Je l'avoue en préambule, si cette rencontre n'avait pas été programmée, je n'aurais pas terminé ma lecture laborieuse de Condor. Cette rencontre organisée par Babélio m'a permis cependant d'éclairer certaines de mes interrogations.
Voici certaines des questions-réponses
Est-ce un deuxième Mapuche ?
S'il n'est pas intéressé par les suites, il n'en reste pas moins que la matière qu'il avait collecté pour Mapuche était tellement dense qu'il lui fallait en faire un autre roman.
Est-il un écrivain des causes perdues ?
Dans l'Histoire ce sont souvent les bons qui perdent et il avait envie de redonner la parole à ceux qui perdent. Son coeur va aux opprimés. Esteban -l'avocat des causes perdues- a été inspiré par des personnage réels rencontrés là-bas, des avocats qui défendaient les opprimés. Sous la plume de l'auteur, il est devenu un personnage "joyeux" car comme le pays est plombé, il fallait une touche plus légère.
Pourquoi une histoire d'amour ? (une de mes questions évidemment...)
Il est peu intéressé par les gens qui se contentent de se tirer dessus. N'aimant pas les armes il n'imagine pas un roman fait simplement de gens qui se tirent dessus. Une fois son fonds politique et social trouvé, aussitôt il se demande "quelle histoire d'amour ?". Ce qui l'intéresse quand il lit un roman n'est pas de savoir qui a tué mais est-ce que les protagonistes vont finir ensemble... C'est son côté fleur bleue... Parce que l'histoire d'amour interroge l'altérité.
Quelle est l'origine des personnages ?
Tous existent ou ont été influencés par ses rencontres. Victor Jara, artiste, abattu en 1973. André Jarlan prêtre de l'action catholique ouvrière qui aidait les démunis et meurt en 1984 tué par balles. Camilla Vallejo, député. Bien sûr les personnages sont passés sous le spectre romanesque.
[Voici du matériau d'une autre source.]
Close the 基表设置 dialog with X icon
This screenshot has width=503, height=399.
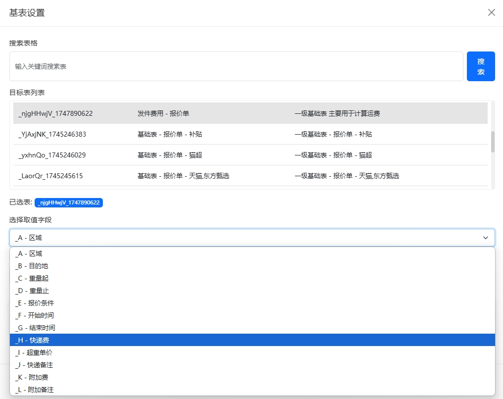(x=491, y=13)
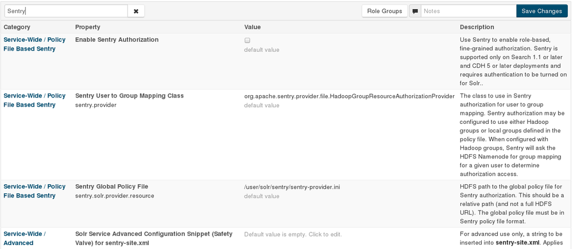Focus the Sentry search input field
573x249 pixels.
click(66, 11)
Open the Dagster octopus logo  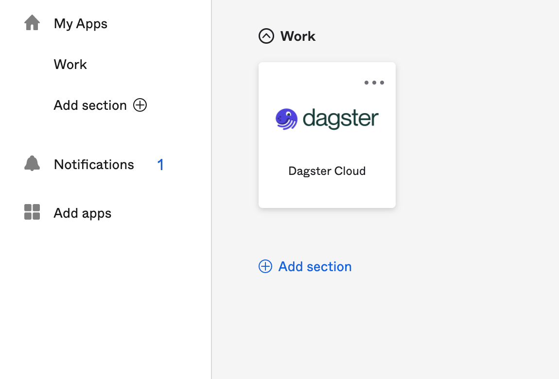tap(285, 118)
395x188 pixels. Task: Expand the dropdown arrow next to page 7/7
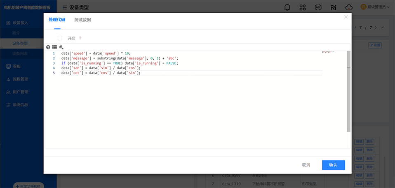pyautogui.click(x=382, y=28)
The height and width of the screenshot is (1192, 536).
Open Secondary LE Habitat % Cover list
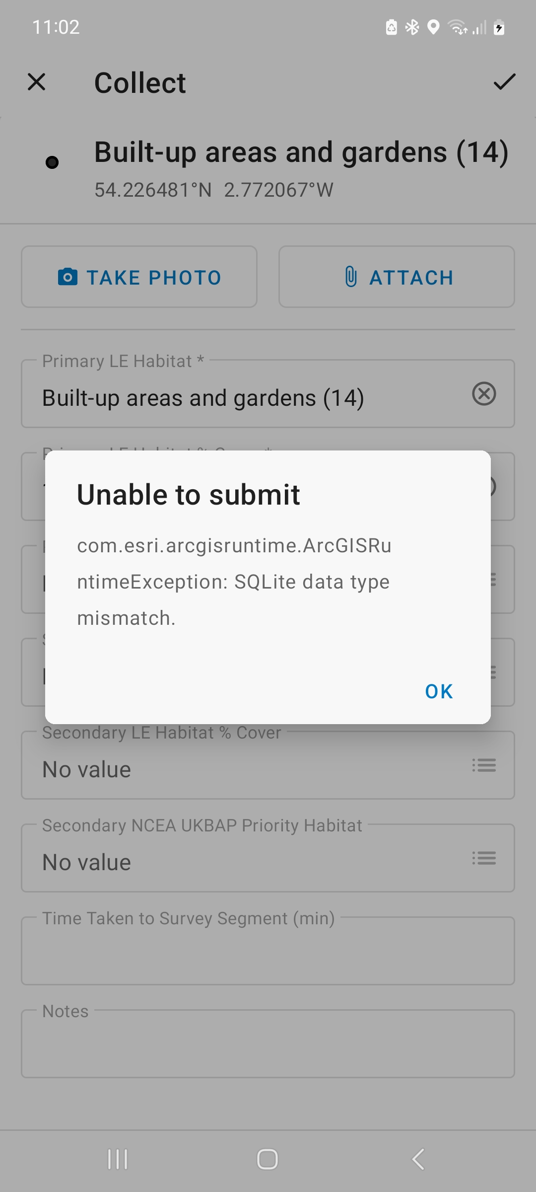tap(484, 765)
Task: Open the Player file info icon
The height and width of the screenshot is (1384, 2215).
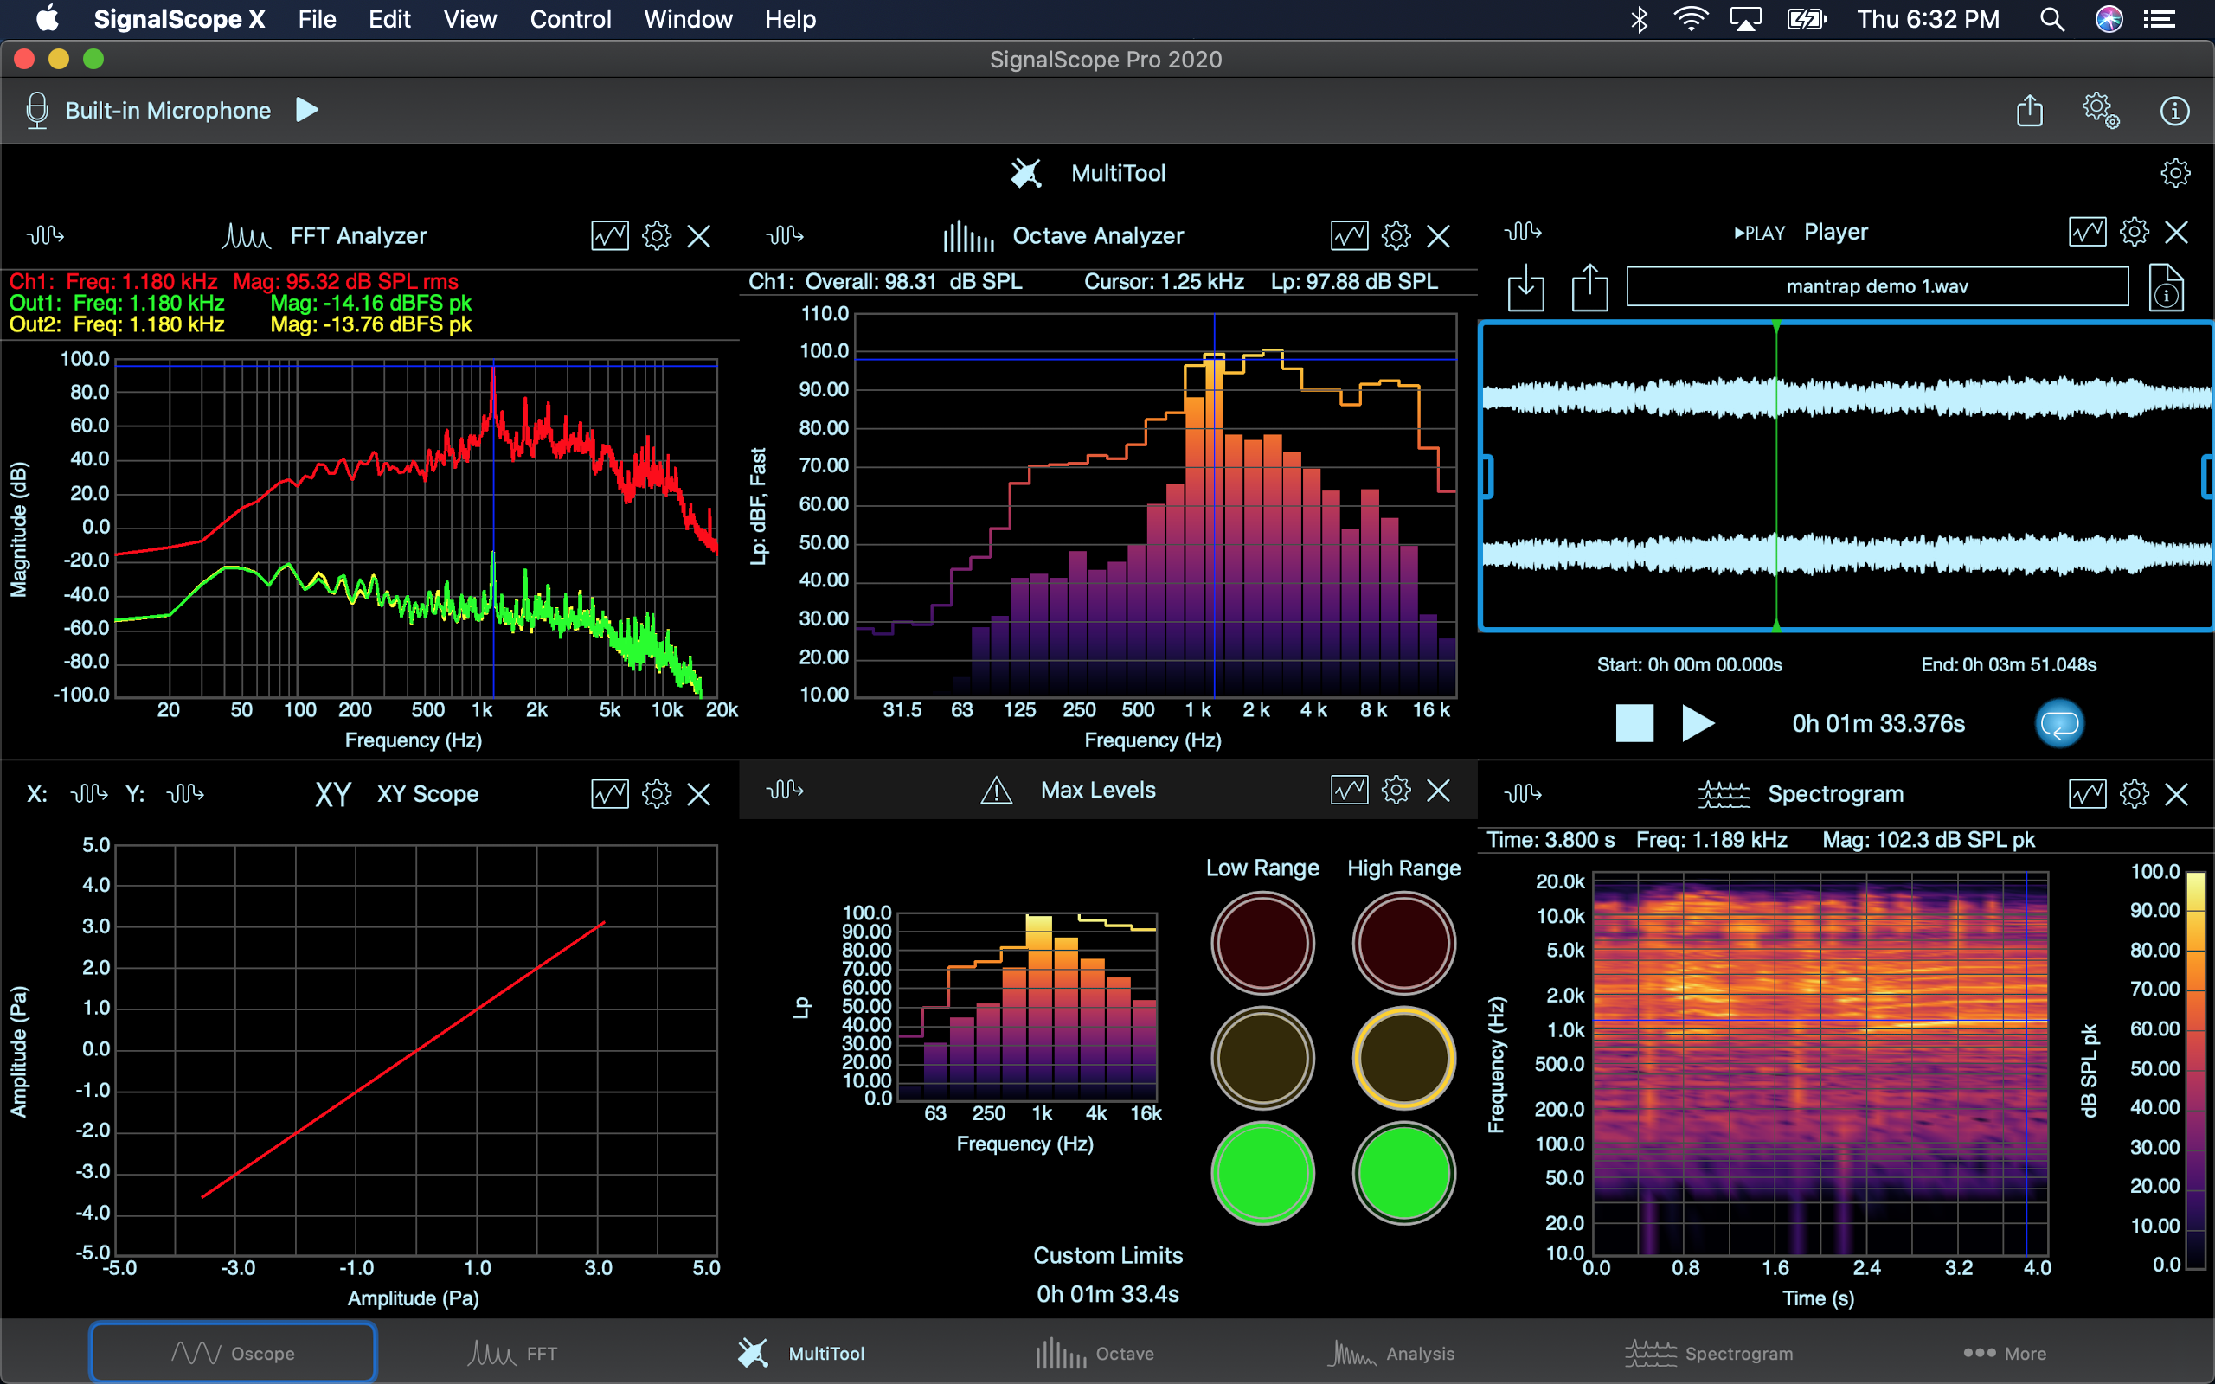Action: [x=2166, y=287]
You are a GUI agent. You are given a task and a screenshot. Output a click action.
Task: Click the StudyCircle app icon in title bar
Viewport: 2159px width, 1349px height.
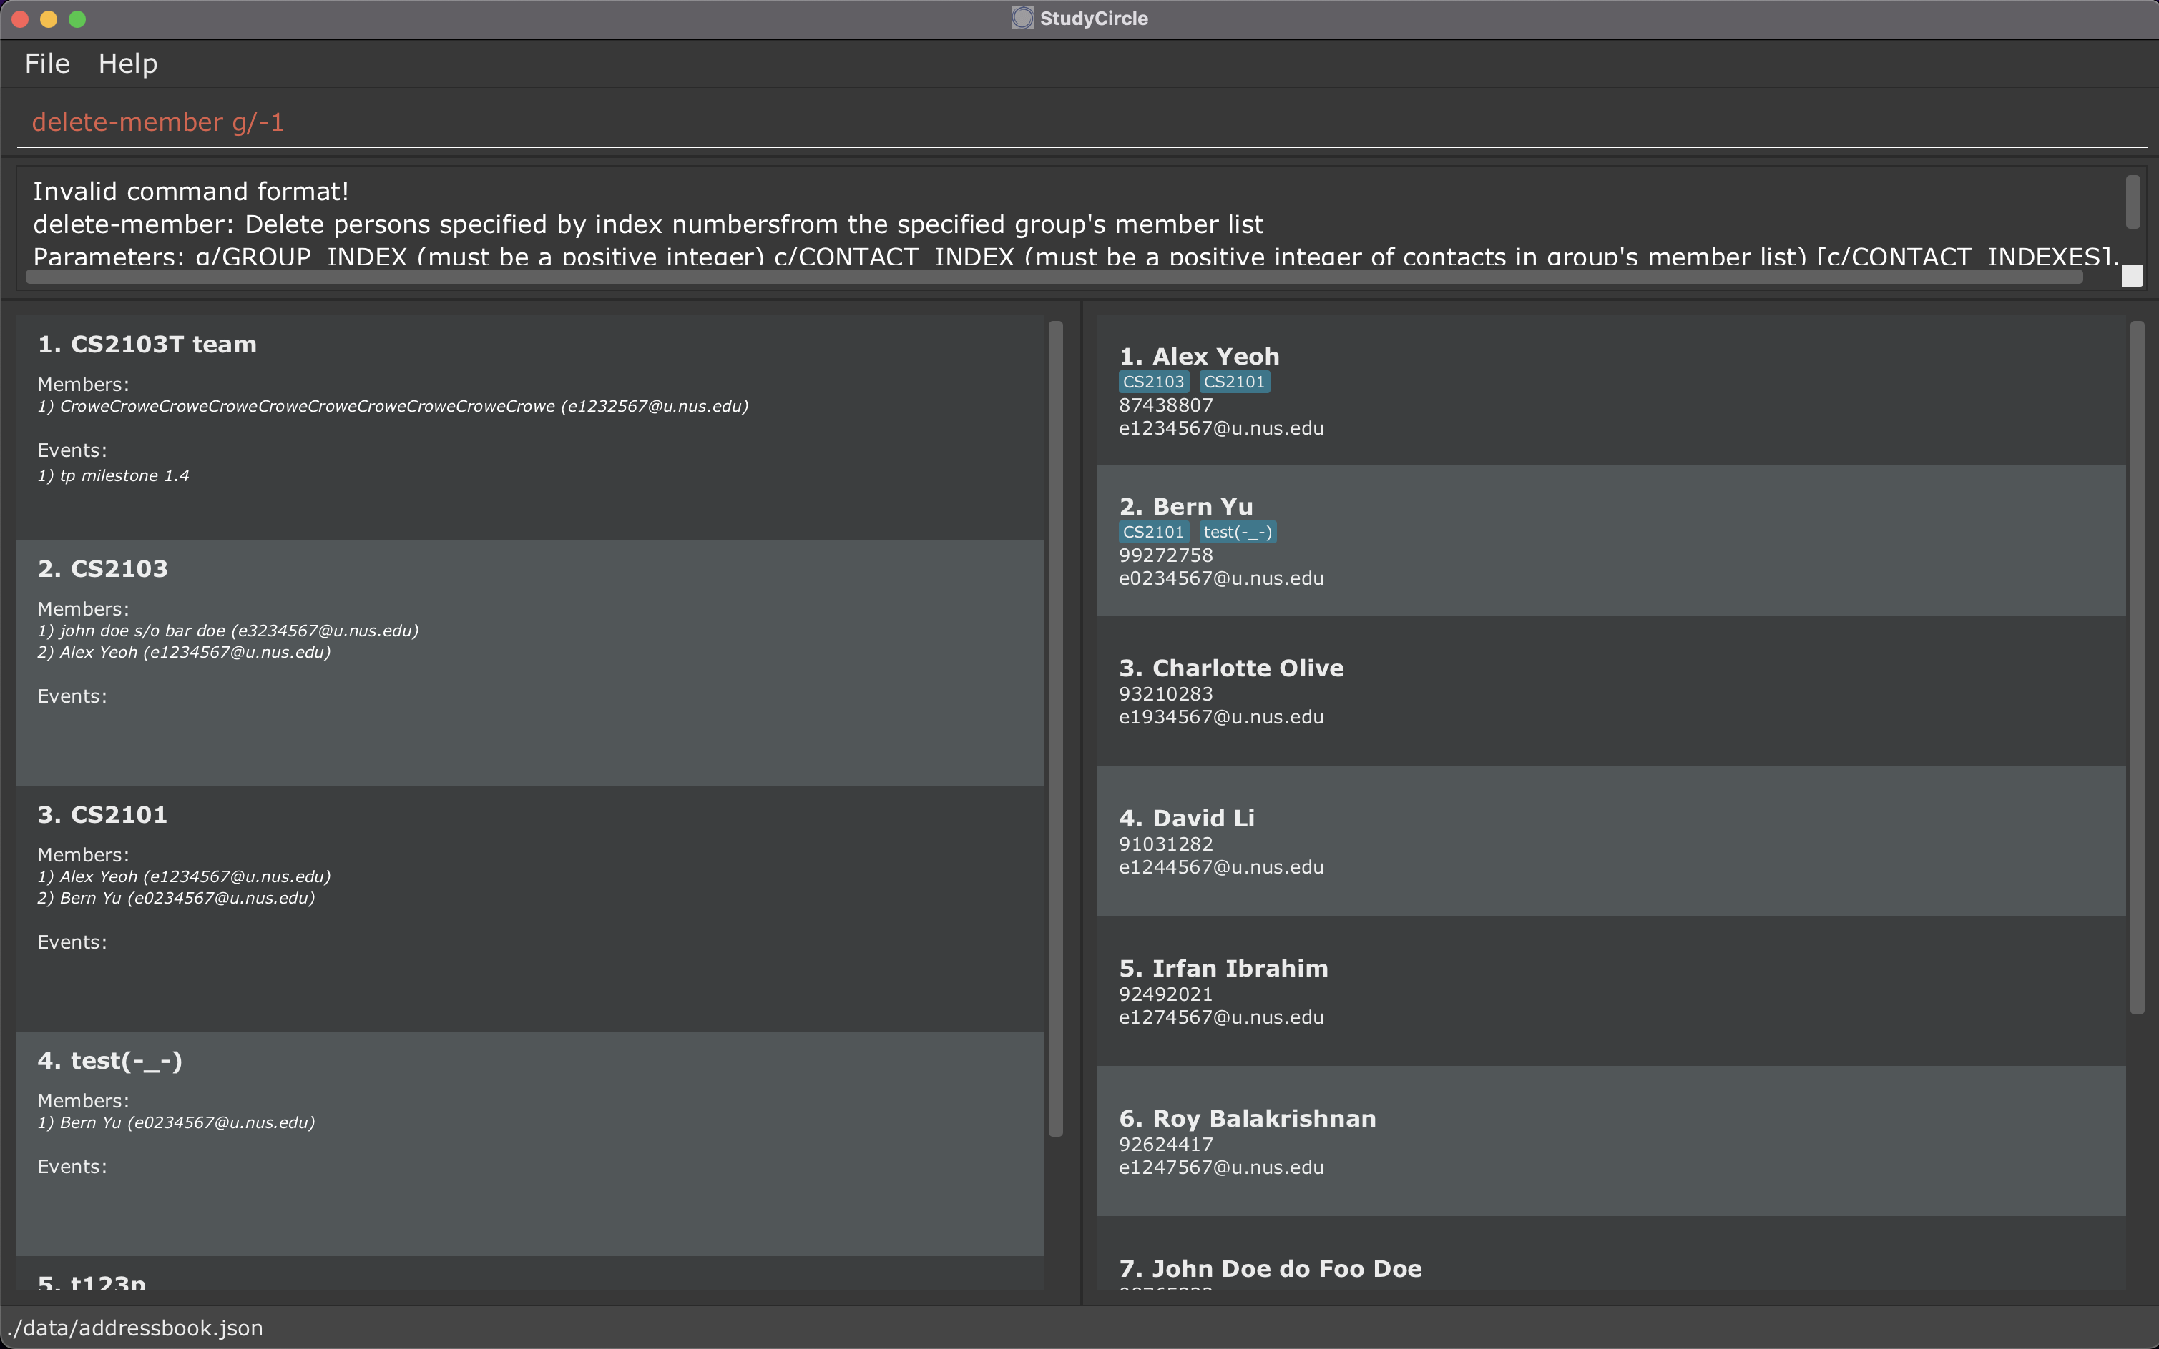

L'opération Condor existe également.
Pourquoi certains personnages sont-ils bisexuels ?
Pour montrer que la bisexualité entre dans les moeurs et c'est une façon de dire que les jeunes d'aujourd'hui sont moins coincés que nous. Le seul espoir du Chili est cette jeunesse libérée. La seule génération qui n'a pas connu la dictature est celle de Camilla, des 20-30 ans qui manifestent en revendiquant l'héritage d'Allende.
Et puis il est féministe, donc veut taper sur les mecs - cherchez le rapport...-
Pourquoi choisir le genre policier ? (ma question)
Parce qu'on peut tout mettre dans un roman noir et que le fait d'avoir envie de tourner les pages est quelque chose qui lui plaît.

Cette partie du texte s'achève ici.